Werner Herzog may be the hardest working director in Hollywood. In the last year alone he has released three films, including the critically acclaimed Bad Lieutenant: Port of Call New Orleans, starring Nicolas Cage, and La bohème, which features operatic shorts from several other well known international filmmakers.

Now comes My Son, My Son What Have Ye Done, a scandalous tale of an aspiring actor’s descent into madness. The film is inspired by the true story of Mark Yavorsky, a San Diego grad student who killed his mother after being cast in the lead role of a production of Sophocles’ “Electra.”

As what has become known as the Herzogian style, the German-born director does not stay true to Yavorsky’s original story. His name is changed to Brad McCullum and an interesting subplot is added in which McCullum becomes spiritually entranced by the mystic powers of the Urubamba River after traveling to Peru with a group of friends.

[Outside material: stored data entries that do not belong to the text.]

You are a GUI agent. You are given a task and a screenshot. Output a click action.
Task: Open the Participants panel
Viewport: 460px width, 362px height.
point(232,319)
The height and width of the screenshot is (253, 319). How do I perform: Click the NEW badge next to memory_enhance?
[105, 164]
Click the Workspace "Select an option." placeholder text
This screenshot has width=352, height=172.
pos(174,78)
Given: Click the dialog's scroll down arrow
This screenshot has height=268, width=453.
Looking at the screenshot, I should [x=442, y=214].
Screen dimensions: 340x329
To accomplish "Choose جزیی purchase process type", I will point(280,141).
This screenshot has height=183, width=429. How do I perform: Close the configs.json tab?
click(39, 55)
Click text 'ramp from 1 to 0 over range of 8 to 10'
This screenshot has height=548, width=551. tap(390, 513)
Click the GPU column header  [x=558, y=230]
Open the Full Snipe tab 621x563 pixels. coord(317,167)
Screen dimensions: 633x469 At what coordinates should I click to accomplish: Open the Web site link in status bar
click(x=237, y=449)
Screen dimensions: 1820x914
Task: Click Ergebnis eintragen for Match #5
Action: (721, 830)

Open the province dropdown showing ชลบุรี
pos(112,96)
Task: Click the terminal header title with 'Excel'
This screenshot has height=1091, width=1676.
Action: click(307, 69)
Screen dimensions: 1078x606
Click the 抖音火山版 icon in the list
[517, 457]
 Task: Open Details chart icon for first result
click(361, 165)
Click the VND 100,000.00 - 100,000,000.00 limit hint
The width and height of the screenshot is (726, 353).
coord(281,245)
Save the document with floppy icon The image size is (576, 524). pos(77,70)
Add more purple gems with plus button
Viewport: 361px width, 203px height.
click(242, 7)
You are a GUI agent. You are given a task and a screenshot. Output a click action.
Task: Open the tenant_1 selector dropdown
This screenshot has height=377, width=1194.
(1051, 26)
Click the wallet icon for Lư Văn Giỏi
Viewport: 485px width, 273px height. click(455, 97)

“He’s never been the same since the trip to Peru,” notes McCullum’s seemingly oblivious fiancé Ingrid, played effectively by Chloë Sevigny. The film begins where it ends, with McCullum’s mother lying dead in a pool of her own blood, as the progression of Brad’s psychotic behavior is revealed through flashbacks.

David Lynch executive produced the film, and one would be remiss not to see his absurdist style infused throughout. There’s one scene in particular where Brad and Ingrid sit down to dinner with Brad’s mother.

“I hope it’s not Jell-O,” Brad quips, as his mother plops down a large glass bowl filled to the brim with the dessert. Both Brad and Ingrid force down the Jell-O, while his mother waits next to him, for what seems like an eternity, until he finally offers her some.

It’s difficult to make any sense from this scene aside from the fact that Herzog’s pretensions, much like Lynch’s, are on full display when he’s free from the constraints of a studio.

I sat through all of 2006’s Rescue Dawn, Herzog’s first studio-financed film, and not even Christian Bale’s courageous performance as a U.S. fighter pilot left for dead in the jungles of Vietnam could stop me from nodding off. It’s all to Werner Herzog’s credit, however, that My Son, My Son What Have Ye Done is anything but a yawn.

Grade: B

My Son, My Son, What Have Ye Done releases in select theaters Dec. 18.